Data for locating words and elements
+ + + + +
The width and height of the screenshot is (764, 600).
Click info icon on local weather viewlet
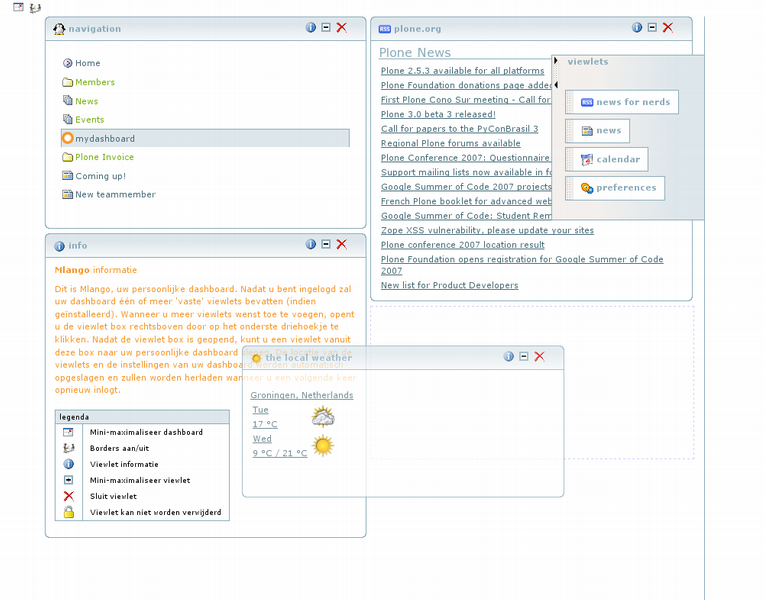tap(508, 356)
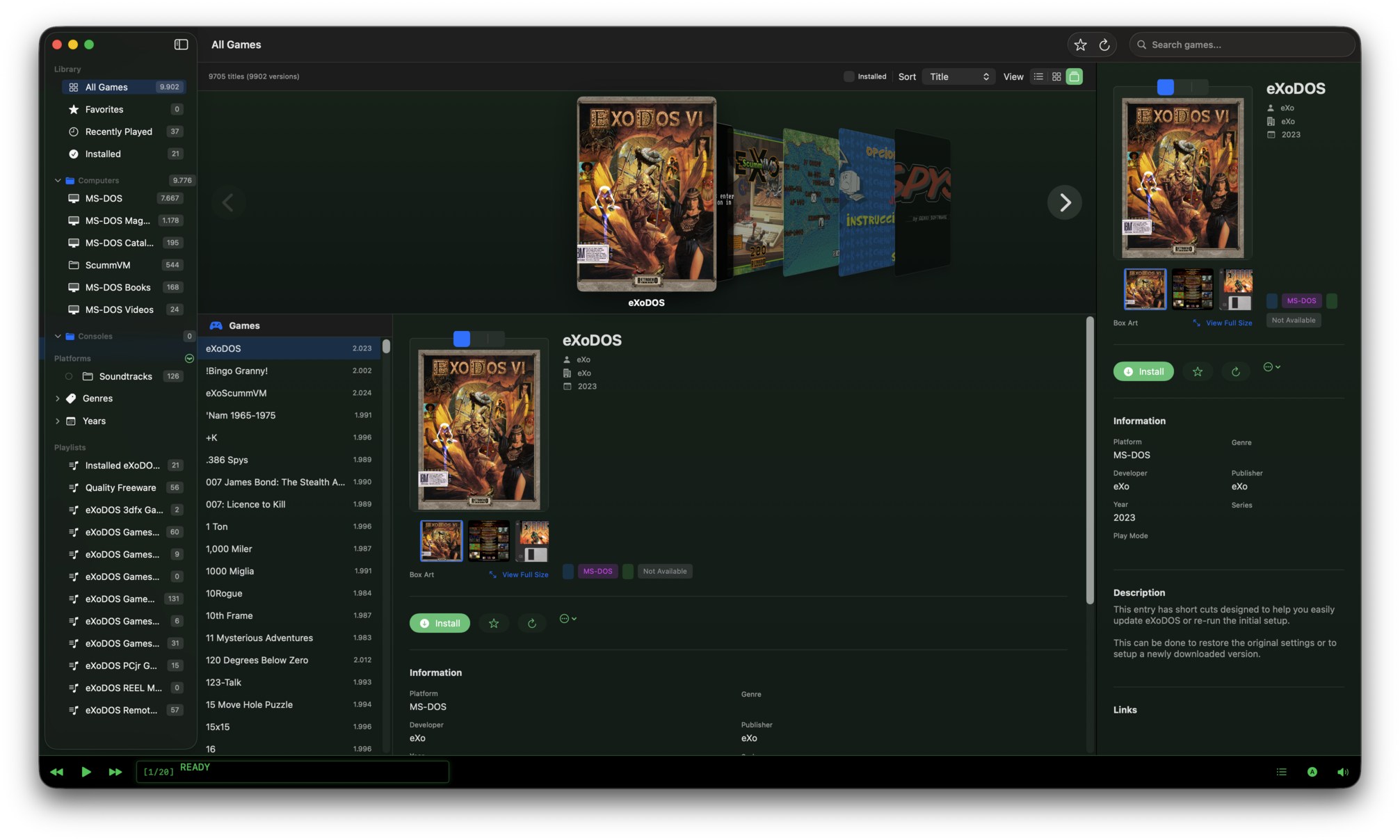Collapse the Computers section in sidebar

click(58, 180)
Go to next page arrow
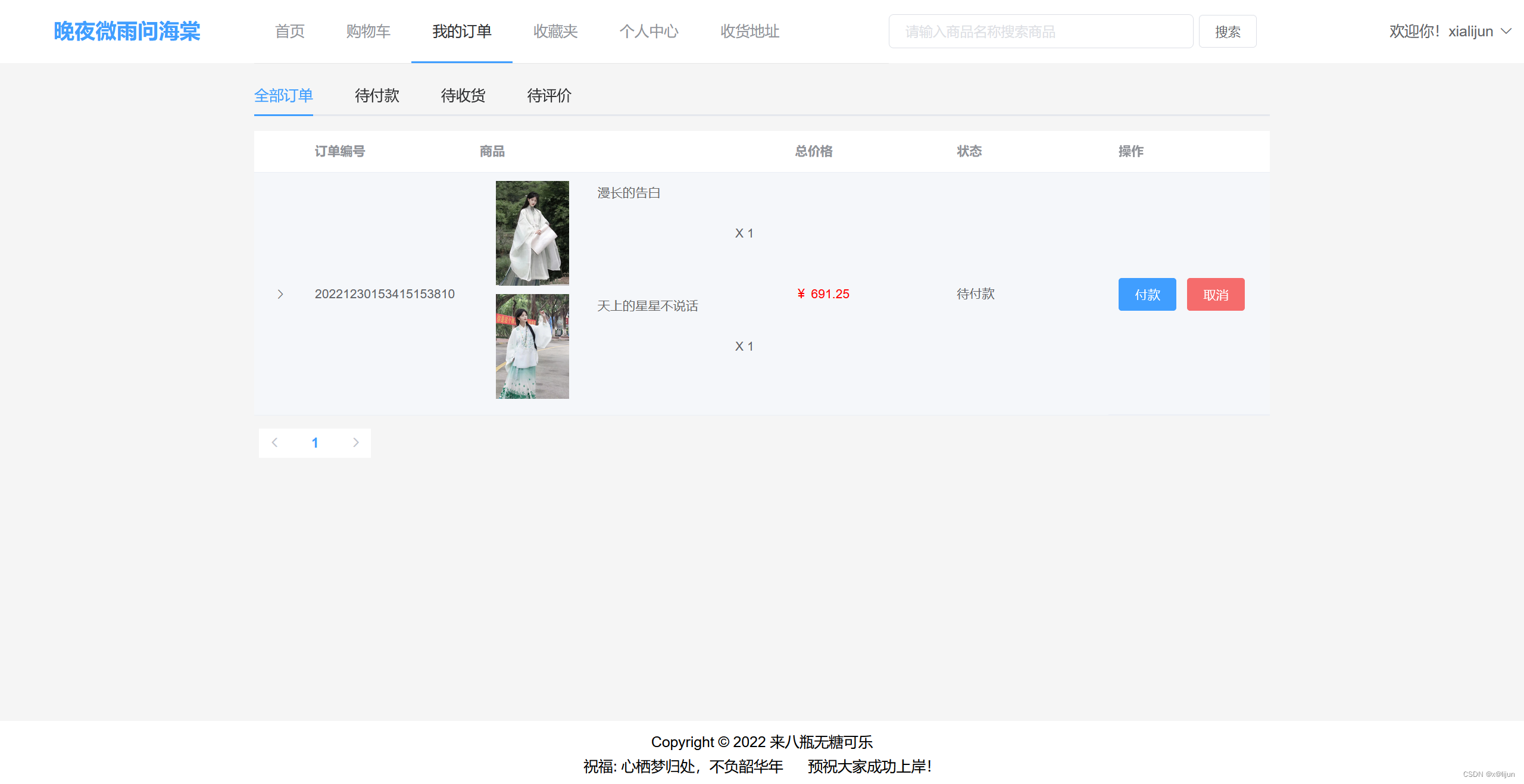1524x784 pixels. click(x=355, y=442)
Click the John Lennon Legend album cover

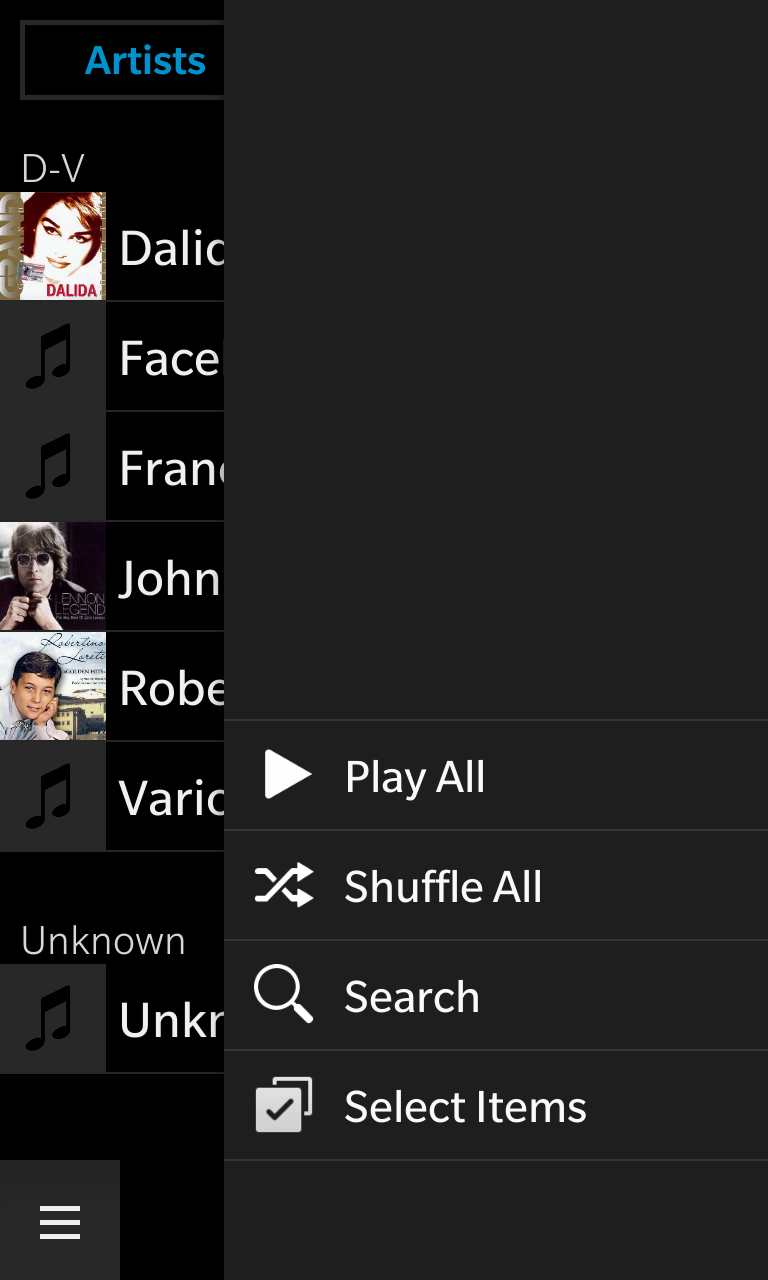pyautogui.click(x=52, y=577)
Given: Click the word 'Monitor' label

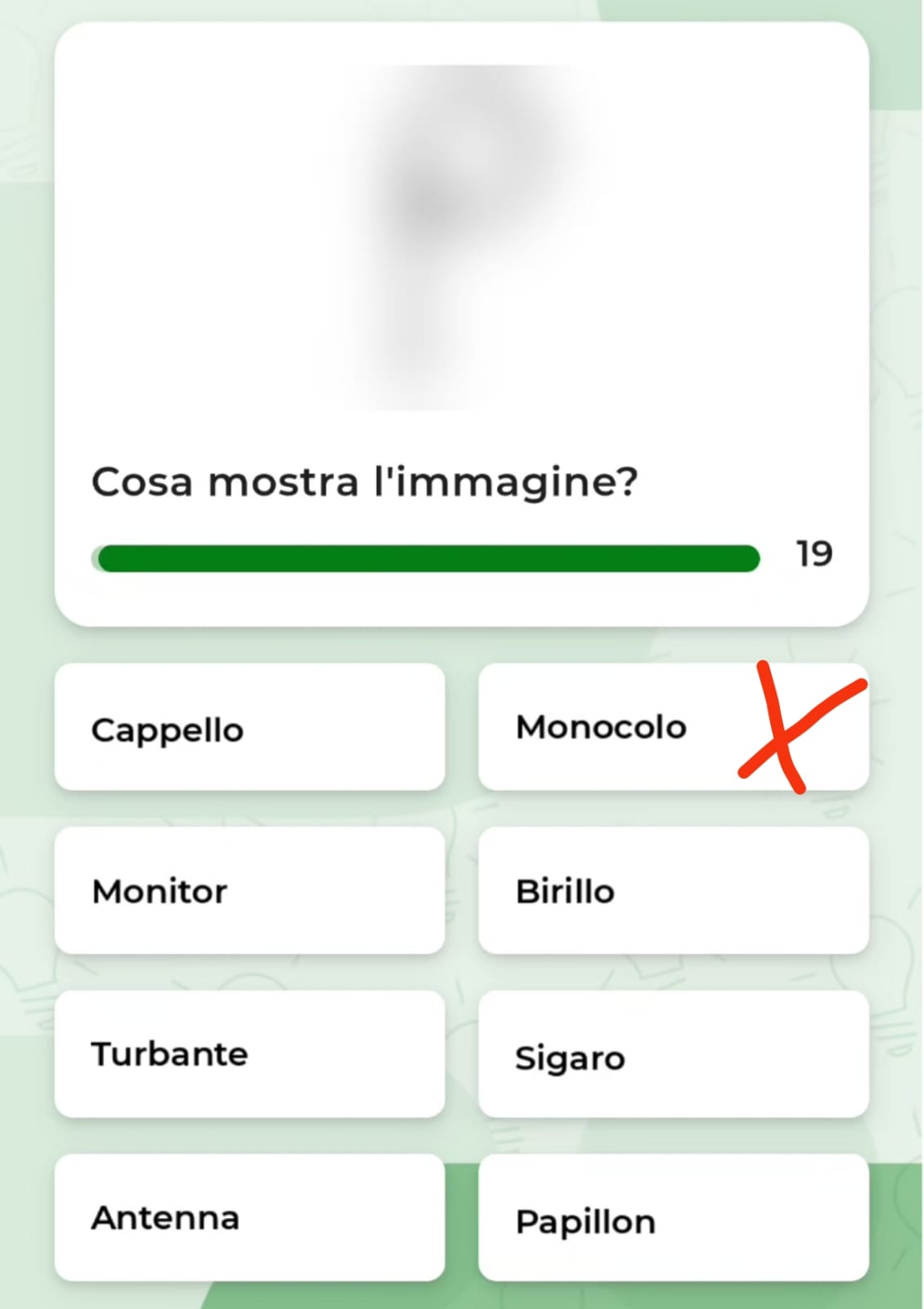Looking at the screenshot, I should point(160,891).
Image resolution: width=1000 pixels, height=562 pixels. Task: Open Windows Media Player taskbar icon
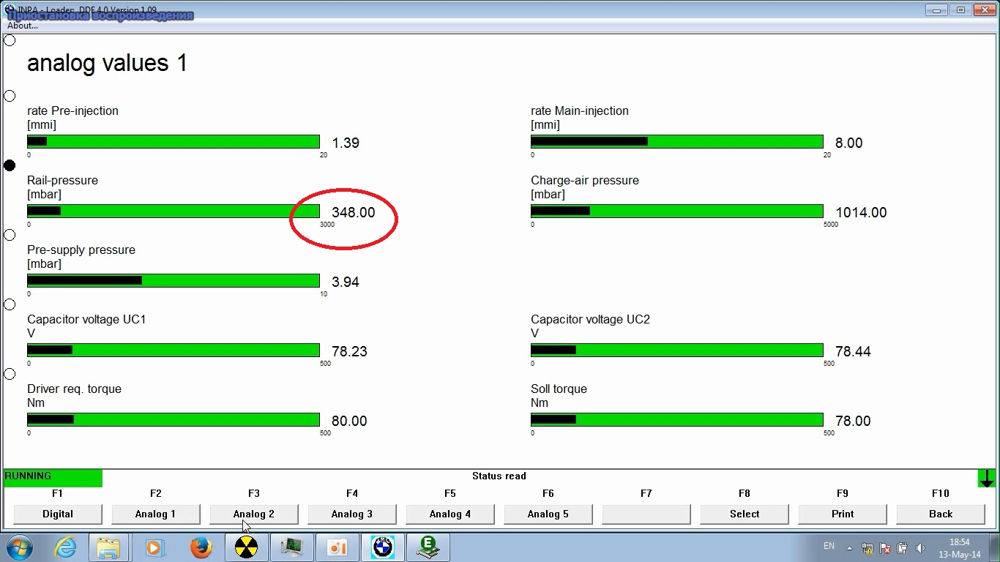[x=155, y=547]
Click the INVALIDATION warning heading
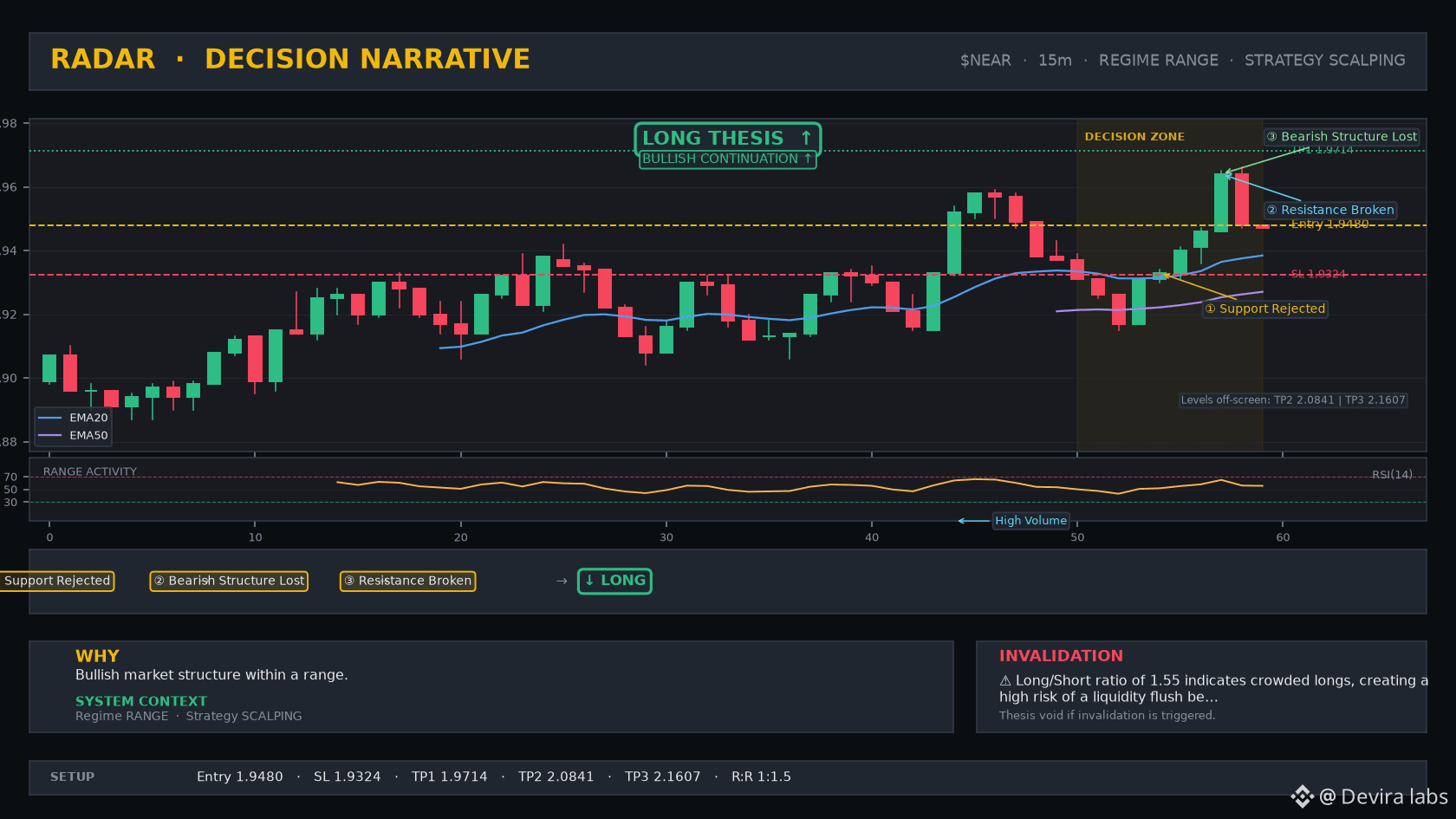This screenshot has height=819, width=1456. coord(1061,656)
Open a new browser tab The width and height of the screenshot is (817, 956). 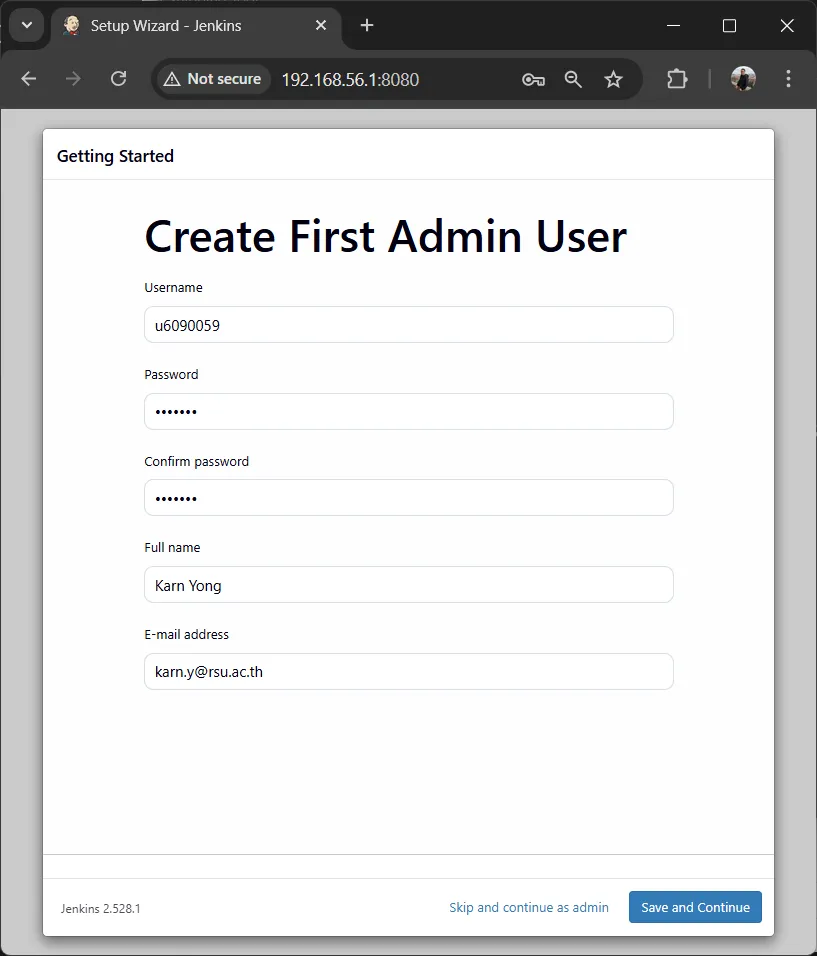tap(366, 26)
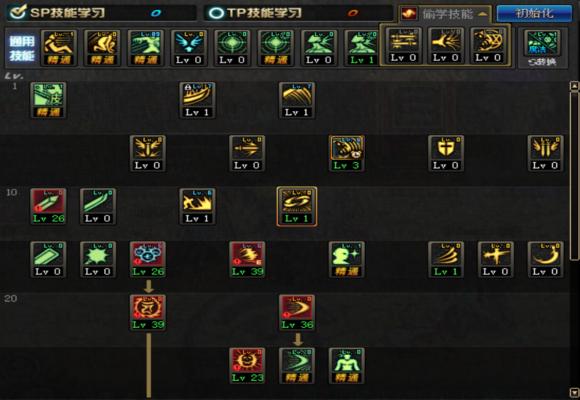The width and height of the screenshot is (580, 400).
Task: Select the red demon face skill Lv 23
Action: [247, 365]
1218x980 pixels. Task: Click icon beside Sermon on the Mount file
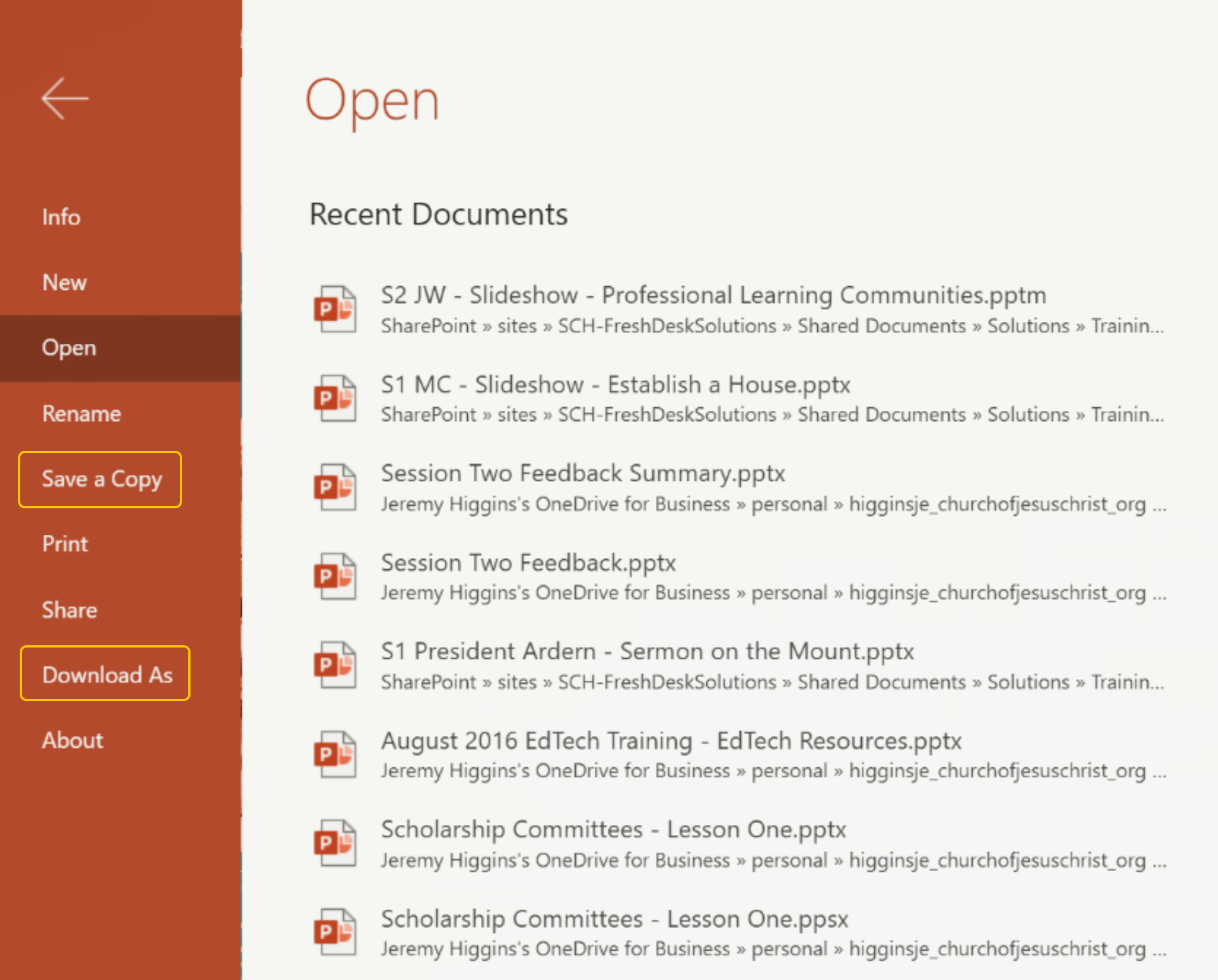[335, 666]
+ + + + +
Task to carry out
Render the lines from the one that has "1218x980 pixels. Task: Click" through the end of the rows as a JSON list of strings, one string per line, skipping blank lines. Leave the pictures out.

Written response
[
  "1218x980 pixels. Task: Click icon beside Sermon on the Mount file",
  "[335, 666]"
]